Belum ada selangkah Malena hendak berbalik, suara bel sepeda itu kembali menarik perhatiannya, dan kali itu Adnan juga. Sosok Ghani yang tidak disangka Malena akan muncul, membuatnya terkejut samar. Pria itu turun dari sepeda dan berjalan santai mendekati pagar, mengamati Adnan yang juga melakukan hal yang sama.
"halo dokter, selamat pagi" sapa Ghani santai.
Dan Malena berpikir cepat untuk keluar dari situasi yang aneh itu dengan mengundang Ghani masuk, "udah datang, mari masuk". senyum Malena terpasang kaku.
Ia langsung membuka pagar dan membiarkan Ghani masuk dengan terpaksa, sempat pria itu mengerling genit kala mencolek pipi Diana yang kebingungan dalam gendongan.
"kamu harus pergi, saya masih ada pekerjaan" usir Malena sekali lagi.
Sementara Adnan terheran karena pria itu langsung diundang masuk sedangkan dirinya tidak, "tunggu!".
Dia menahan lengan Malena kuat kala pintu pagar hendak di tutup, jelas membuat sang empu terkejut berusaha melepaskan diri. Begitu juga dengan Diana yang kebingungan dan mendadak ketakutan, semakin mengeratkan pelukannya pada Malena.
"kamu ngijinin dia masuk dan aku tidak?" gebu Adnan mulai tak terkontrol.
Ghani yang melihat hal tersebut langsung memarkir sepedanya ke tembok terdekat, raut wajahnya sangat tidak ramah kala mendekati Malena yang berusaha lepas dari cengkraman sementara pria bergaya necis itu mencoba masuk.
"lepas adnan. Dia pasien aku" sentak Malena, takut ada tetangga yang melihat. Apalagi suara rengek Diana kembali terdengar.
"aku ngga percaya".
"hei" tegur Ghani, berjalan mendekati Adnan yang refleks lepas cengkraman dari lengan Malena yang juga mundurkan langkah.

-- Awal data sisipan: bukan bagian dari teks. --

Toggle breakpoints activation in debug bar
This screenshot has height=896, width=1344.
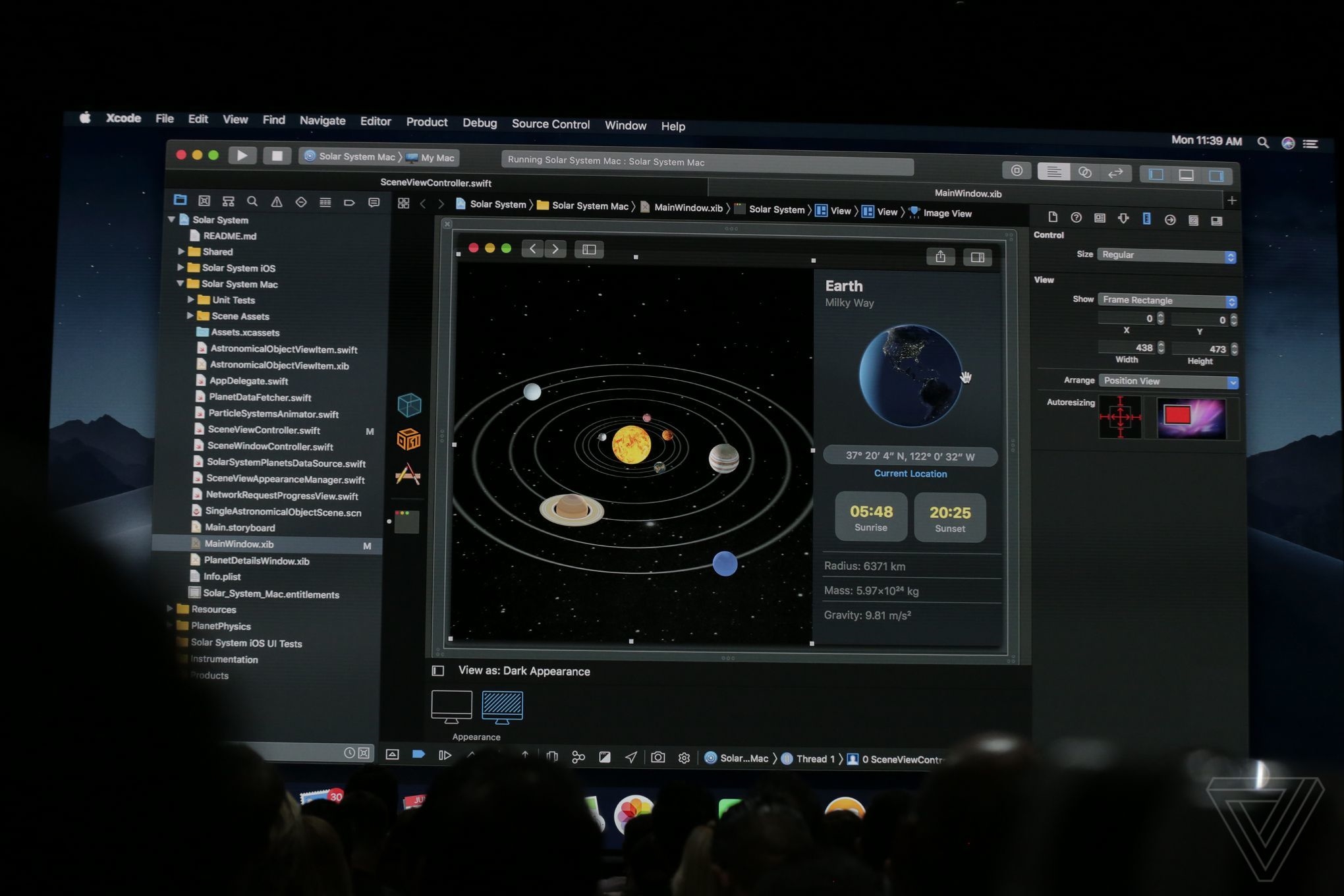pos(418,754)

"saya ini pasien pertama dokter malena. Kamu harusnya mengantri" ucap Ghani dengan pongahnya, terus berjalan maju sementara Adnan mundur hingga keluar dari halaman dan Ghani langsung menutup pagar serta menguncinya.
Malena yang tadinya mundur dan berusaha menenangkan Diana, kembali maju untuk menarik lengan baju Ghani yang menoleh sebahu.
"dia bukan pasien" katanya, lalu menatap tajam Adnan di luar pagar.
"lebih baik kamu pulang, dan jangan pernah datang lagi".
Adnan berakhir pergi dari kompleks perumahan Malena dengan emosi kesal yang kian memuncak, namun diantara itu ada kebingungan dan rasa penasaran akan sosok pria sebelumnya yang mengaku adalah pasien Malena. Sementara dirinya tahu, selama pengamatannya terhadap semua pasien Malena yang kerap datang ke sana, pria itu baru pertama kali dirinya lihat. Dan akhir pekan adalah waktu libur bagi Malena, yang menandakan bahwa mereka berdua berbohong dan bersekongkol untuk mengusirnya. Apalagi baru dirinya sadari, bahwa pria itu terkesan familiar bagi dirinya.